I have considered using a while loop containing logic to sort the arrays as follows:

var users = [1,2,3,4]
var data = [1,2,3,4]
var pairs = []
var l = users.length

while(pairs.length < l) {
    var a = Math.floor(Math.random() * users.length)
    var b = Math.floor(Math.random() * users.length)

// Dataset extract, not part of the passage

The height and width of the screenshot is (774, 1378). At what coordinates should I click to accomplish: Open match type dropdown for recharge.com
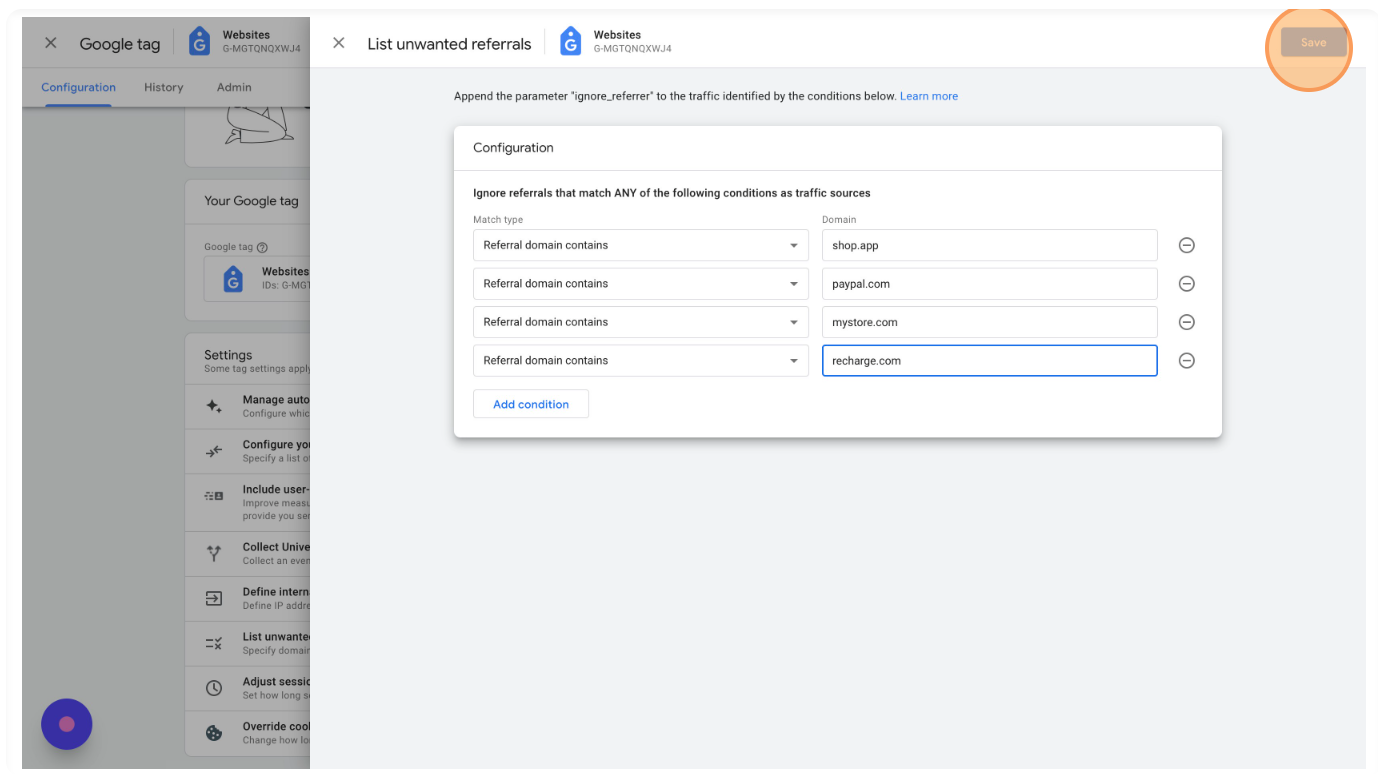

    // I appreciate this bit wouldn't quite work, but hopefully you get the idea

    if(users[a] !== data[b]) {
        var u = users.splice[a, 1]
        var d = data.splice[b, 1]
        pairs[pairs.length] = [u, d]
    }
}

Most of the time this should work, but it's not completely infallible. If, at the end, the only two remaining values are the same, the loop will continue indefinitely.

Edit:

At the end, I would like to have a series of nested arrays, with each value in the nested array being unique. For example:

pairs =[[1, 4], [2, 3], [3, 2], [4, 1]]

Ideally I would like the order/combinations in these nested arrays to be random every time.

Tom Davies
  • 151
  • 1
  • 8
  • For starters, you wouldn't use a while loop – baao Apr 10 '20 at 10:05
  • Anyway, your code has some issues. Have you checked that they actually works? – yqlim Apr 10 '20 at 10:06
  • What is the exact desired output? Is 1,2 considered equal 2,1? – baao Apr 10 '20 at 10:06
  • No - this is just a hypothetical at the moment, because I know that it definitely wouldn't work – Tom Davies Apr 10 '20 at 10:07
  • @baao hopefully clarified it for you in the question. Thanks you! – Tom Davies Apr 10 '20 at 10:11
  • 1
    You could sort both, reverse one and then zip them. It has a higher guarantee of success and you can fudge the data more easily so it doesn't match. However, it's not going to be *random*. For a random matching algorithm, you might need to do a step-through each pair and then backtrack on a matching set, potentially backhracking multiple steps and taking new decisions. So, some form of a depth first search could find a solution. It's probably going to involve more work. If you know properties of your arrays, you might get a slightly better algorithm with a guaranteed success. – VLAZ Apr 10 '20 at 10:12
  • [This ME answer](https://math.stackexchange.com/a/2202120/26180) provides n algorithm to generate all permutations without fixed points. Order can be randomized by randomizing the selection from the respective candidate set. – collapsar Apr 10 '20 at 10:13
  • There is also the brute force way which is to generate every possible pairs and discard if the result contains a matching one. Depending on your datasets, this can also work. I've done something similar before and for small enough inputs you don't care about the enormous amount of generated results. If you do, you can generate them sequentially and discard in order to not keep all in memory. – VLAZ Apr 10 '20 at 10:14
  • @VLAZ I'm beginning to think that Brute force might be the way to go. Maybe a slightly faster variation might be to work out what the remaining values are when we're down to the final pair? Eg `if(users.length === 1 && users[0] === data[0]) { put everything back to the start again } – Tom Davies Apr 10 '20 at 11:12

5 Answers5

1

I believe the following works and is reliable.

function make_pairs() {

    //set arrays - they can be the same, or different, and order is unimportant
    let a = [1,2,3,4],
        b = [1,2,3,4];

    //shuffle the b array
    b.sort(() => Math.floor(Math.random() * 2));

    //map a values to b values - each time we choose a b value,
    //remove it from the pool
    let pairs = a.map(val => {
            let val2_index = b[0] !== val ? 0 : 1;
            val2 = b[val2_index];
            if (!val2) val2 = val;
            b.splice(val2_index, 1);
            return [val, val2];
        });

    //sometimes we'll get a clash with the final pair
    //swap the final pair's b value with the first pair's b value if so
    let final_pair = pairs[pairs.length-1];
    if (final_pair[0] === final_pair[1]) {
        let tmp = final_pair[1];
        final_pair[1] = pairs[0][1];
        pairs[0][1] = tmp;
    }

    return pair;
}

I did testing on 1000+ iterations and didn't get any:

  • clashes (a and b values ending up the same)
  • repeats (the same b value used multiple times)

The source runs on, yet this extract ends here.